Linda agreed, enthusiastically. "I have been pairing, yes pairing, wine and cigars for about 15 years. It is the same as pairing food with wine. It has to be the right combination."
She added, however, that "standing in a room of smoke is not fun. Cigars and wine belong outside."
Rolando told me off: "Why would you comment on pairing wine with cigars when you dislike cigars? ... I personally don't think wine and prime rib mix well. Of course, I dislike prime rib."
A reader who called himself "Mr. Reindeer" said he was a bit apprehensive the first time he paired a red wine with a cigar. But, "I FREAKING loved it. I'm not sure what took my so long to try it. And I'm not sure why or how, but the cigar made the wine taste (for me anyway) like a heavy, delicious, silky $50 Amarone or something of the like."
So, apparently, I've been missing out on one of life's greatest pleasures.

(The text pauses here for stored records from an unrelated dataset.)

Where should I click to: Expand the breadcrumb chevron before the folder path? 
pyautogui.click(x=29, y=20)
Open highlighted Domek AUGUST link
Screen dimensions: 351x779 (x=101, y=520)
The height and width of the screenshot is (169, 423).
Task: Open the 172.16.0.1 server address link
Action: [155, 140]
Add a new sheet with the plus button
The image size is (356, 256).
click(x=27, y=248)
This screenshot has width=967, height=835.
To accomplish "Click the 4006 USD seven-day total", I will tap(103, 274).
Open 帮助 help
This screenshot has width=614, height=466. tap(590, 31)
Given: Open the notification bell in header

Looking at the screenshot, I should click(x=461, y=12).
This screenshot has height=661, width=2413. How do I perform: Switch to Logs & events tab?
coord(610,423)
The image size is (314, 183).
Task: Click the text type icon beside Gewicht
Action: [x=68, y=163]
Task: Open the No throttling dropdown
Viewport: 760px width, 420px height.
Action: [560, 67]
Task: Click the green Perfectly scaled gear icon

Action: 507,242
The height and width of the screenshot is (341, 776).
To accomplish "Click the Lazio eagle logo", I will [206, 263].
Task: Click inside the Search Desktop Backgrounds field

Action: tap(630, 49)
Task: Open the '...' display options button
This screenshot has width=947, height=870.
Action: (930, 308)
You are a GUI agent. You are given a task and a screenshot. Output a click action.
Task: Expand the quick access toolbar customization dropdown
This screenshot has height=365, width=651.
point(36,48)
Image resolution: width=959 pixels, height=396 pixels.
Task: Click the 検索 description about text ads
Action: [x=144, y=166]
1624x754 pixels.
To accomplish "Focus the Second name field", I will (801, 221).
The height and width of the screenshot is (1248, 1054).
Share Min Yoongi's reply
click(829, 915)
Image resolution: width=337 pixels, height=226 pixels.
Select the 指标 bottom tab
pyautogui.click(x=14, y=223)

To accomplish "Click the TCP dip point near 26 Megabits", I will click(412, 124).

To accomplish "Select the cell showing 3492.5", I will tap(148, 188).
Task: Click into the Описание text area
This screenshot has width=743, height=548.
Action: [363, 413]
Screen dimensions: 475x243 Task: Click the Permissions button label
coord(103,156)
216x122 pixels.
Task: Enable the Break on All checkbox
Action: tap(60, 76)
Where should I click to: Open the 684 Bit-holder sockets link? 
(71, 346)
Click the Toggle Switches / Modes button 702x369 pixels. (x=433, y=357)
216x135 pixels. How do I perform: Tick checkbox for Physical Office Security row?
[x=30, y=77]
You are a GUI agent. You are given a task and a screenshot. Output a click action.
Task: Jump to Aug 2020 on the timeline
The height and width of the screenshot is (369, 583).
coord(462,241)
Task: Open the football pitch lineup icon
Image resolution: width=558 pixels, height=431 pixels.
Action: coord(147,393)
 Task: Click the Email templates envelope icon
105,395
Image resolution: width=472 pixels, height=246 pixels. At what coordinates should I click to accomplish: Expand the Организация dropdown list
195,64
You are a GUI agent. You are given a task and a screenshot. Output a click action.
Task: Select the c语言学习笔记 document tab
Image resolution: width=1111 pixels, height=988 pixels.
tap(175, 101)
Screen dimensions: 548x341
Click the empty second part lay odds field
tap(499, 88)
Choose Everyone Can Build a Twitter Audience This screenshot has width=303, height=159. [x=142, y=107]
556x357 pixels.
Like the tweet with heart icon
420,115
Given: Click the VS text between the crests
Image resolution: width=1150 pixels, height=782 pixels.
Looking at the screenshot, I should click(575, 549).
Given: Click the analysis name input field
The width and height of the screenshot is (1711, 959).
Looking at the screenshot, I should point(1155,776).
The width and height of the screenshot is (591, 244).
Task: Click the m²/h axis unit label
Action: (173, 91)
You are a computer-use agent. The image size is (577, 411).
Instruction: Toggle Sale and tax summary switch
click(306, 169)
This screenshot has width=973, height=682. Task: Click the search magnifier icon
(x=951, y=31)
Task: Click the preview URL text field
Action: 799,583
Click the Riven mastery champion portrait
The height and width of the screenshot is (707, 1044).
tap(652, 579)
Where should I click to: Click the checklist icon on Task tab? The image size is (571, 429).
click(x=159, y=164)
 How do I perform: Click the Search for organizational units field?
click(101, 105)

And will continue to do so.
WINE LESSON OF THE WEEK: A bottle of white wine (Oregon pinot gris, to be specific), kept in a refrigerator that loses its power on a Sunday afternoon, has reached its optimum serving temperature by Monday evening. Absolutely ideal, right out of the fridge. Of course, I don't want to try it again anytime soon. Nor do I want to drink a white wine that has been in a powerless fridge for seven days, six hours -- but who was counting, right?